Tekrar odaya girip eşyalarımı yerlerine koydum. Manyak gibi gülmeye başladım. Çocuk mu? Ahaha. Hep anne olmamın hayalini kurdum. Kızım olursa saçlarını örmek,oğlum olursa onun ile çimenlere yatıp gökyüzüne bakmak... İçim bunu düşününce mutluluk ile doldu. İmkan olsa hemen anne olmak isterim. Lakin bunun için evlenmem gerek tabi. Uzun iş. Ben mi Jungkook'a evlenme teklifi etsem?
Daha sonra yarama baktım. Sargıyı açıp kendim pansuman yaptım. Ellerimi yıkayıp olanları düşündüm. Çok değil 1 gün önce ölüyordum. Bu hayallerim belki olmayabilirdi. Ah. Hayat çok garip. 1 saniye sonra ne olacağın belli değil. Bir an kafanıza bir vazo düşüp beyin kanamasından ölebiliriz. Vazo deyip geçmeyin büyük hızla ve şiddet ile gelir ise büyük bir travma olabilir.
Bence hızlı bir şekilde evlenmem lazım.
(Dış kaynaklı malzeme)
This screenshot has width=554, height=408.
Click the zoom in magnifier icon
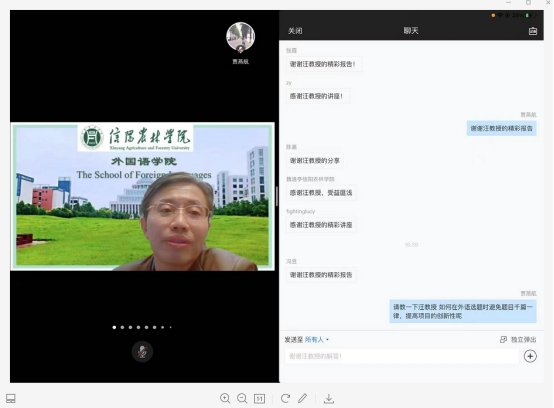point(225,398)
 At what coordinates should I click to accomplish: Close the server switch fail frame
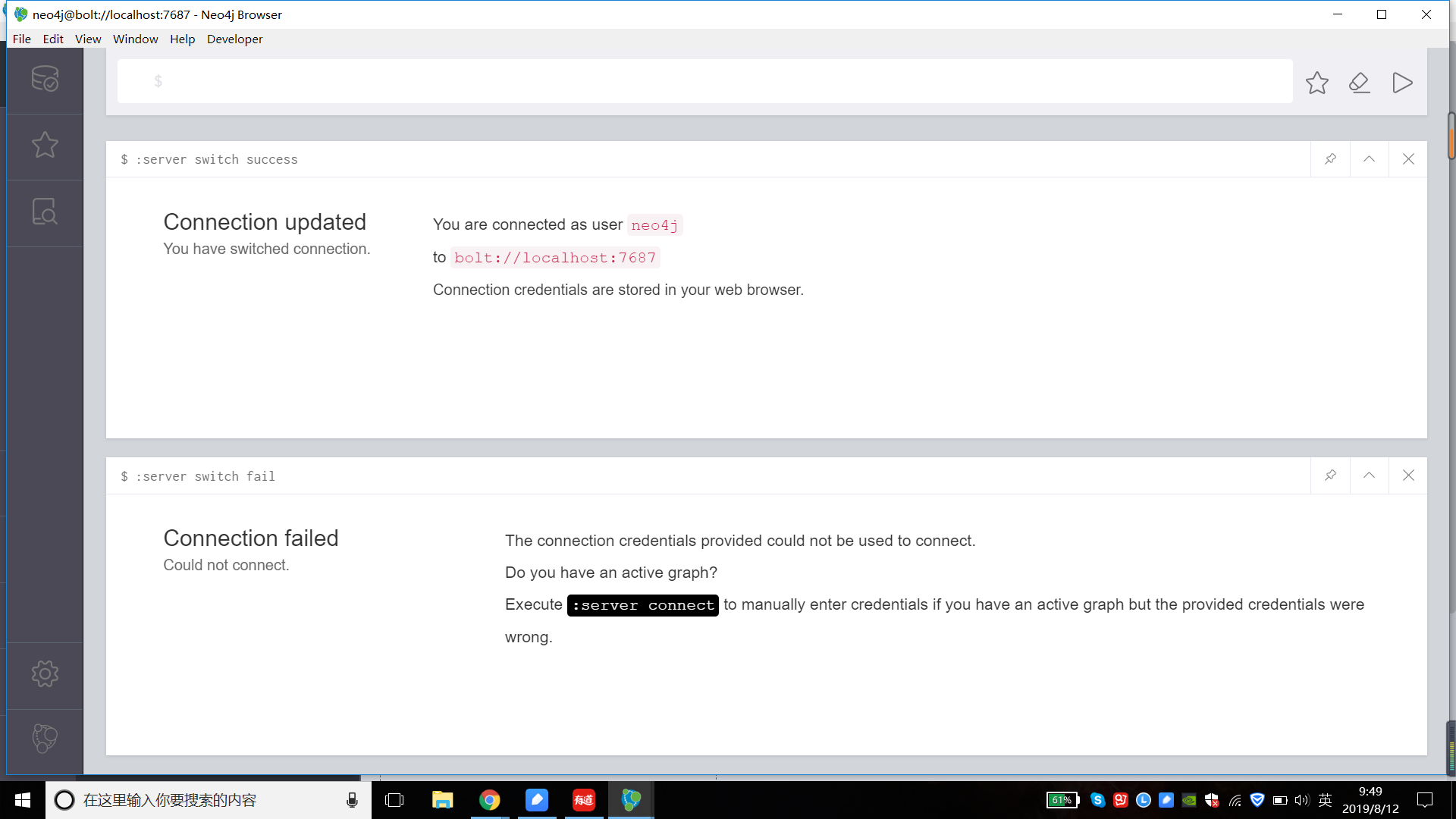coord(1408,475)
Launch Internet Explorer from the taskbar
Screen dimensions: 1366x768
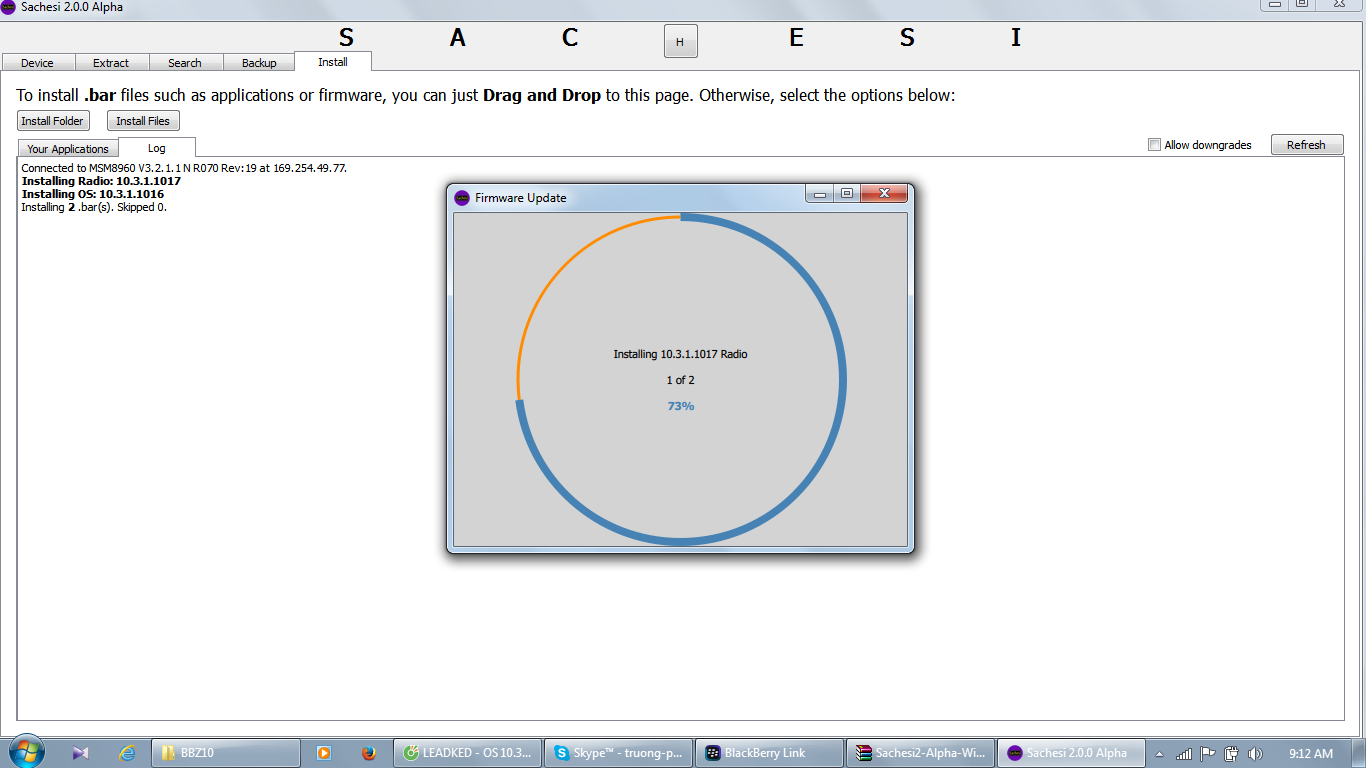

Shin Yoo hamile ise benim de ona yetişmem lazım. Hırs yaptım arkadaş. O beni nasıl geçer? Hem o kim insan gelmiş ben Jungkook ile konuşurdum diyor? Sen kim? Kimse kimsenin hayatına dozer ile giremez bir kere. Ah tamam sakin. Saat 17.50 idi. Evet BTS klibine son 10 dakika.
Hemen Elif unnimin yanında gidip beklemeye başladık.
Klip yayınlanınca hemen izledik.
Hakuna= Bunu çıkarmam lazım galiba. Unni bilgisayar oyunu için karakter çizerler ya aynısı şuna bak. Jungkook hemen buraya gel seni pis tavşan.
Elif= Sevdin mi dövdün mü?
Hakuna= Sevdim ablası sevdim ahaha.
Elif= Hemen Jungkook'a atmam lazım bunu. Bilerek ses kaydına aldım seni. Benden rica etti.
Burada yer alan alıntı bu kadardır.